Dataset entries
---
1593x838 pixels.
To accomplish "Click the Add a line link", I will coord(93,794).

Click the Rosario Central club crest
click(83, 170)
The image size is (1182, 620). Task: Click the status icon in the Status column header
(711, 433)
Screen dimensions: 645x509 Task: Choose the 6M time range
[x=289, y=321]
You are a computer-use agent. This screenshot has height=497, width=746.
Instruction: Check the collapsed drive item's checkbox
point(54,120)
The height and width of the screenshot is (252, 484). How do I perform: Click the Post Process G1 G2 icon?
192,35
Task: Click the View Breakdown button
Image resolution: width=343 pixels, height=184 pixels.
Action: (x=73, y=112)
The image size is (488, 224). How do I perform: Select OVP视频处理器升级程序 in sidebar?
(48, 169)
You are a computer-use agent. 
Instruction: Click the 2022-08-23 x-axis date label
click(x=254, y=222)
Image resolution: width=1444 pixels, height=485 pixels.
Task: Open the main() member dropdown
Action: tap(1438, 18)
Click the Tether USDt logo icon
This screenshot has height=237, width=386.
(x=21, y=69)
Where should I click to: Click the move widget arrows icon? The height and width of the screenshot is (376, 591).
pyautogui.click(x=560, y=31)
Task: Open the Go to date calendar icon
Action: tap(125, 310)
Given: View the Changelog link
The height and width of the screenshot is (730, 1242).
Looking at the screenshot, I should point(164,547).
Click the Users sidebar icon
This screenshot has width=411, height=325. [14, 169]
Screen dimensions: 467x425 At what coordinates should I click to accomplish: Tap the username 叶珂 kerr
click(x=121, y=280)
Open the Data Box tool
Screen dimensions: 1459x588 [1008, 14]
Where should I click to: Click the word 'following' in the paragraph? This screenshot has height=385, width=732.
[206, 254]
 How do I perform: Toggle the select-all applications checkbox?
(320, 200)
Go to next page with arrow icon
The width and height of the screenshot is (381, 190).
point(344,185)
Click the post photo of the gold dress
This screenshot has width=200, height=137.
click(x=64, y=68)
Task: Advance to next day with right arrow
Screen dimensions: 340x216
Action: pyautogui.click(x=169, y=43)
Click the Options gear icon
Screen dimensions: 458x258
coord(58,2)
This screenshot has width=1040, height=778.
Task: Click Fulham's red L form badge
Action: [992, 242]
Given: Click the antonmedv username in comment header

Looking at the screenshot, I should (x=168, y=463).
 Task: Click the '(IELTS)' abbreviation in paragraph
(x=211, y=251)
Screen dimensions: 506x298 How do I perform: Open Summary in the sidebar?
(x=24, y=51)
---
◆ **Exercise requirements**
Copy out each line of the data in which the word "agent" appears.

◆ **Result of this task**
You are a computer-use agent. This screenshot has height=497, width=746.
You are a computer-use agent. 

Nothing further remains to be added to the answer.